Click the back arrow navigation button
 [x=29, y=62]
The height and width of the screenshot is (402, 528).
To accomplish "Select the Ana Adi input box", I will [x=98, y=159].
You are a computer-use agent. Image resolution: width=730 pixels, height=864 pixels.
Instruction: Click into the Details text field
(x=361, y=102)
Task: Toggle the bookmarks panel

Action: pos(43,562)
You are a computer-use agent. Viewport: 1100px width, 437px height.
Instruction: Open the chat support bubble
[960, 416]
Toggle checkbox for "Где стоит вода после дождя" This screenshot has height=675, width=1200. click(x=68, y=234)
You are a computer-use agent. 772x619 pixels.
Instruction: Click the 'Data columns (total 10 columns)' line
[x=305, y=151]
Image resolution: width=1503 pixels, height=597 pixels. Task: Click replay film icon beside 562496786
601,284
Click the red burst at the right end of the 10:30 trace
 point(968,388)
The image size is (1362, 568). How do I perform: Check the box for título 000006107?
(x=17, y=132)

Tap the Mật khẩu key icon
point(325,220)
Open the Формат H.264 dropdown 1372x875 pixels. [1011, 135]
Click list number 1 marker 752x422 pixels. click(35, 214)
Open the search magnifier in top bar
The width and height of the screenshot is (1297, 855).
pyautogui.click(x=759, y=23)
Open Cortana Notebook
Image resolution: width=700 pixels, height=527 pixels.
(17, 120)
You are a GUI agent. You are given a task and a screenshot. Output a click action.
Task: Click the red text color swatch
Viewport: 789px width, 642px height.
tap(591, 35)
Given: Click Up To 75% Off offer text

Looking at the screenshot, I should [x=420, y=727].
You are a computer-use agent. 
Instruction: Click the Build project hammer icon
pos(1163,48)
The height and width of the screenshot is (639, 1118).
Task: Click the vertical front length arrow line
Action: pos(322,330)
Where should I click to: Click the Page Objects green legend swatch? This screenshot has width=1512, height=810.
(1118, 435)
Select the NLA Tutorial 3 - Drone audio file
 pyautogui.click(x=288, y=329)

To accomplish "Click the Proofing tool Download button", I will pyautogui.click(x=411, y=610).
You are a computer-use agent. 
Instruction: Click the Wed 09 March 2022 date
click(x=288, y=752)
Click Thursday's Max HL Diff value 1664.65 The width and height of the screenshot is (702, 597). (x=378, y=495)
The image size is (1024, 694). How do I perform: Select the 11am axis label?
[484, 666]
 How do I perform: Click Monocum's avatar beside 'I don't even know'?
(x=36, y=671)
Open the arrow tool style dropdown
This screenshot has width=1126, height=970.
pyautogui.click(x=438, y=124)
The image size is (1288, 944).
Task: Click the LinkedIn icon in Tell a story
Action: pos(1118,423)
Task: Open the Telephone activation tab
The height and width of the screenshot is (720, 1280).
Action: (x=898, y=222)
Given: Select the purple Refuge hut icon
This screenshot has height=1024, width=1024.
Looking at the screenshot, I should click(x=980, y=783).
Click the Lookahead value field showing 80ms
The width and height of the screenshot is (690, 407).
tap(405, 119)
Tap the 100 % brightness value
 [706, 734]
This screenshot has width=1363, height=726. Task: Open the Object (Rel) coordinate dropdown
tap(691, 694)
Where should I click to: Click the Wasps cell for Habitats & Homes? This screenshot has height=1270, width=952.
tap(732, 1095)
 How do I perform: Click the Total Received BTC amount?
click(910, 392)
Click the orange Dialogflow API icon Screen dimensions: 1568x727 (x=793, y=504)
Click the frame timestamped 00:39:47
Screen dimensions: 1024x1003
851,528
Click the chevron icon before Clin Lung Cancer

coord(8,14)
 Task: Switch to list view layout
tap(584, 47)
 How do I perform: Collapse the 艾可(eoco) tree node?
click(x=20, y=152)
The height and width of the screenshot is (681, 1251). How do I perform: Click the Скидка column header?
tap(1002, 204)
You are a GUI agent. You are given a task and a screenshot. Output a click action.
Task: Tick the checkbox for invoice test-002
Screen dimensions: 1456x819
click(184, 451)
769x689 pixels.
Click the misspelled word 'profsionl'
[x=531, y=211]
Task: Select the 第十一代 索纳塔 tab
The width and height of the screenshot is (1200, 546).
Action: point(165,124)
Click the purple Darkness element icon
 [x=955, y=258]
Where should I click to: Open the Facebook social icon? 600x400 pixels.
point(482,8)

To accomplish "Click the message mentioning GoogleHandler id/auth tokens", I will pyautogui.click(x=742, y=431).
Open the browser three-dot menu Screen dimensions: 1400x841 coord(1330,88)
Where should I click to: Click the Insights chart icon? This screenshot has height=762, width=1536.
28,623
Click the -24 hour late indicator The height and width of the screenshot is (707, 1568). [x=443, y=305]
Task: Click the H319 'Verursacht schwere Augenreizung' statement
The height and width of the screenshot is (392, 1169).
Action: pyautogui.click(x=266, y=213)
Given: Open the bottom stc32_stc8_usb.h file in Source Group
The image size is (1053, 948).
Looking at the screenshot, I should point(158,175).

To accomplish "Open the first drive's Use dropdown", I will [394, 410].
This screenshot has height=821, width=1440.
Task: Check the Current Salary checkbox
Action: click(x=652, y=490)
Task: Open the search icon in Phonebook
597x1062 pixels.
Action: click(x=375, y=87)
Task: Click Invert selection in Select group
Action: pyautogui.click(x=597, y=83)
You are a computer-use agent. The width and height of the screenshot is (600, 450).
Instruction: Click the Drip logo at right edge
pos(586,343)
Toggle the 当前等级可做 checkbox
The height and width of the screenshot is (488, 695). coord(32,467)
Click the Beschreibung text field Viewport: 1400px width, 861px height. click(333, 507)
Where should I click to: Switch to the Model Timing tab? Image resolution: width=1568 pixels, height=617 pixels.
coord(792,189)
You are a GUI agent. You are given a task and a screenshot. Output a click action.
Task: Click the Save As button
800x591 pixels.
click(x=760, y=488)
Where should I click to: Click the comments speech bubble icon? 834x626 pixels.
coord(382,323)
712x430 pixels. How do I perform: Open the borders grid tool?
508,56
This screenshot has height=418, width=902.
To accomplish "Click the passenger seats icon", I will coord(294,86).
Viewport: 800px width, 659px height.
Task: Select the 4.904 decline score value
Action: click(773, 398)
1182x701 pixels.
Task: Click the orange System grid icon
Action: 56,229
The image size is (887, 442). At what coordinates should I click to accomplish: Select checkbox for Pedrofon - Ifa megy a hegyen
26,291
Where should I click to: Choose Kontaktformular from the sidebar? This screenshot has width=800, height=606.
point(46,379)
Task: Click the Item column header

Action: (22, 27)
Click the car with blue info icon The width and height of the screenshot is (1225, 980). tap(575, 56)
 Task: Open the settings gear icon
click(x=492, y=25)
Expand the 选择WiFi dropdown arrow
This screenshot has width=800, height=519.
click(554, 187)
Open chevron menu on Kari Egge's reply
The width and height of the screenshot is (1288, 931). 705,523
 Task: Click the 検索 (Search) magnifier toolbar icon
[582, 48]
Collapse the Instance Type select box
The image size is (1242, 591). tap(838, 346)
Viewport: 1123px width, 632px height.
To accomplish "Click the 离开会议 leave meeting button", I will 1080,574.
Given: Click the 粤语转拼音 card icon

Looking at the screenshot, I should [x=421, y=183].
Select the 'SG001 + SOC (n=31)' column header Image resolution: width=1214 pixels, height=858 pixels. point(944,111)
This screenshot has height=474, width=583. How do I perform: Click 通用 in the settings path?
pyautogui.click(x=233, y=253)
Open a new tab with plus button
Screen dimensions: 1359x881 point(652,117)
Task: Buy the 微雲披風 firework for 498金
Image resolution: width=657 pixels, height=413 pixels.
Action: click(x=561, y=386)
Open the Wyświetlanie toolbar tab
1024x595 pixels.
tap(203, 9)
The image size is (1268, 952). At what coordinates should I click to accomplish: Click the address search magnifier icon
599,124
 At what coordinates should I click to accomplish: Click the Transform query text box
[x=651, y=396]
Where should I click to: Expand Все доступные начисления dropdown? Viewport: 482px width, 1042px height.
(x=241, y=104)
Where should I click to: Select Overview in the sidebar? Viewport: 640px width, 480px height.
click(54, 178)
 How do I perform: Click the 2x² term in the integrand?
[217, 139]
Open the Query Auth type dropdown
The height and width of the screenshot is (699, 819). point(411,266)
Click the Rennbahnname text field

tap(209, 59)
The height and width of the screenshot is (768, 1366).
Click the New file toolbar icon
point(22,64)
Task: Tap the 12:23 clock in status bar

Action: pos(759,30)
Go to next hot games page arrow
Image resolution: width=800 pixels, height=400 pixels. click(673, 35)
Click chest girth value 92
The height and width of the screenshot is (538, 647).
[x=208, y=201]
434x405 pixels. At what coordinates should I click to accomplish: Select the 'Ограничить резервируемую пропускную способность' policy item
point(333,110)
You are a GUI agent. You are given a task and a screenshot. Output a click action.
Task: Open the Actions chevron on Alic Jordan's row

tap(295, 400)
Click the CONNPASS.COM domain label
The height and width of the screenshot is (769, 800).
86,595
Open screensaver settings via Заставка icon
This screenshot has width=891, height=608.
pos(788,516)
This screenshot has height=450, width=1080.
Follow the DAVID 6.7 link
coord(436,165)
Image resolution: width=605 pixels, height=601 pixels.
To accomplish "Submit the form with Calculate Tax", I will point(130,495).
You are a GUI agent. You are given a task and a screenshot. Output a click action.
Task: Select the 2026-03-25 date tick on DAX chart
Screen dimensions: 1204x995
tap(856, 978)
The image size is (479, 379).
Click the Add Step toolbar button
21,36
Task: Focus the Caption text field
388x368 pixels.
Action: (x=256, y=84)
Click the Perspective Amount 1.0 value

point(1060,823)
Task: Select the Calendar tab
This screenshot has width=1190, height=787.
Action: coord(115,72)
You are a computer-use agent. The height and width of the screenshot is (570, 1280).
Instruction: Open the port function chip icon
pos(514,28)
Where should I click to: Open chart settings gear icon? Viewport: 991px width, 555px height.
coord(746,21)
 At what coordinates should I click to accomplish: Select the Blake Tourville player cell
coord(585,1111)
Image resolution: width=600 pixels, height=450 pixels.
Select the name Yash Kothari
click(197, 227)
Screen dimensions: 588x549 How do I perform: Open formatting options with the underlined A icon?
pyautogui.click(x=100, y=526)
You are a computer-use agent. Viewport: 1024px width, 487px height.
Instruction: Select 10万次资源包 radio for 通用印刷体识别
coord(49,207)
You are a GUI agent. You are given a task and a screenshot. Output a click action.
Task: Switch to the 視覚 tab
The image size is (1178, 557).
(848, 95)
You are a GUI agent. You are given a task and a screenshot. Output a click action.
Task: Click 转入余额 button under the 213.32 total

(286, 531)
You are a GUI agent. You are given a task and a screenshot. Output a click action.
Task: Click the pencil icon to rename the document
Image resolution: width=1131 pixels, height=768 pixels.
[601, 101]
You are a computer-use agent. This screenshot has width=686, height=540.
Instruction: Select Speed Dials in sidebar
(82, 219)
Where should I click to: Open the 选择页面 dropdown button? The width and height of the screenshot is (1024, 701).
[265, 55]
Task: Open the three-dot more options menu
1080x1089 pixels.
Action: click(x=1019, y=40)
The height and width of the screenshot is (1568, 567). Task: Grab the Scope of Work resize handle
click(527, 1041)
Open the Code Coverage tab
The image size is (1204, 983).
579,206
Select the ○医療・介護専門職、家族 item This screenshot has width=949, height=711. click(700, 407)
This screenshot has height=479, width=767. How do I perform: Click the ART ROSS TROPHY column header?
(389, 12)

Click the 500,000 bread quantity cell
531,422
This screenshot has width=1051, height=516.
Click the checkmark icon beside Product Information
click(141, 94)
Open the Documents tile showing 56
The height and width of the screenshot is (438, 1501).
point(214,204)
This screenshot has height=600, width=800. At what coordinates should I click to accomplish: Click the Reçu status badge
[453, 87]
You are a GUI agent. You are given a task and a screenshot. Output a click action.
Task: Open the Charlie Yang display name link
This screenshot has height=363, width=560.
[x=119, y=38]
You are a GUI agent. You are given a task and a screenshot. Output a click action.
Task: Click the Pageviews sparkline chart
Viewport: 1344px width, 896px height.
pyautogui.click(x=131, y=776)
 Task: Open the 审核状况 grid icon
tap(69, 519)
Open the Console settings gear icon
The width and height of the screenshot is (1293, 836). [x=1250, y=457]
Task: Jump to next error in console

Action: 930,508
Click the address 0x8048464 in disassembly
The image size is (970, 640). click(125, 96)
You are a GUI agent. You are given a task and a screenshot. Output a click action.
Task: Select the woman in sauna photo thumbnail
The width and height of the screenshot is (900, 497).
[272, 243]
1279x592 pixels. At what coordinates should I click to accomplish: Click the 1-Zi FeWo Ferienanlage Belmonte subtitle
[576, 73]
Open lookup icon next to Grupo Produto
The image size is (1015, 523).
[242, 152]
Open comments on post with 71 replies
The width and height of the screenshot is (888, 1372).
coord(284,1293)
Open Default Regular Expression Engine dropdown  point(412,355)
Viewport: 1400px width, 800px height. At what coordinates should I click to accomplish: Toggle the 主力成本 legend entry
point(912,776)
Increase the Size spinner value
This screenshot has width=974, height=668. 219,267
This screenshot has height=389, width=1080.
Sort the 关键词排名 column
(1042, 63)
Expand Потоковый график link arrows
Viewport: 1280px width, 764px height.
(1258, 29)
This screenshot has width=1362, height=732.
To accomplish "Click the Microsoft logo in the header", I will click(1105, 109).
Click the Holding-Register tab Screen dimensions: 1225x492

§ About this exercise
Among the records above, a stretch begins at the line containing "Instruction: Click the Wed 09 March 2022 date" and ends at the line containing "Open the arrow tool style dropdown". Restate that stretch word for word, and nothing else.

§ Answer to this exercise
Instruction: Click the Wed 09 March 2022 date
click(x=288, y=752)
Click Thursday's Max HL Diff value 1664.65 The width and height of the screenshot is (702, 597). (x=378, y=495)
The image size is (1024, 694). How do I perform: Select the 11am axis label?
[484, 666]
 How do I perform: Click Monocum's avatar beside 'I don't even know'?
(x=36, y=671)
Open the arrow tool style dropdown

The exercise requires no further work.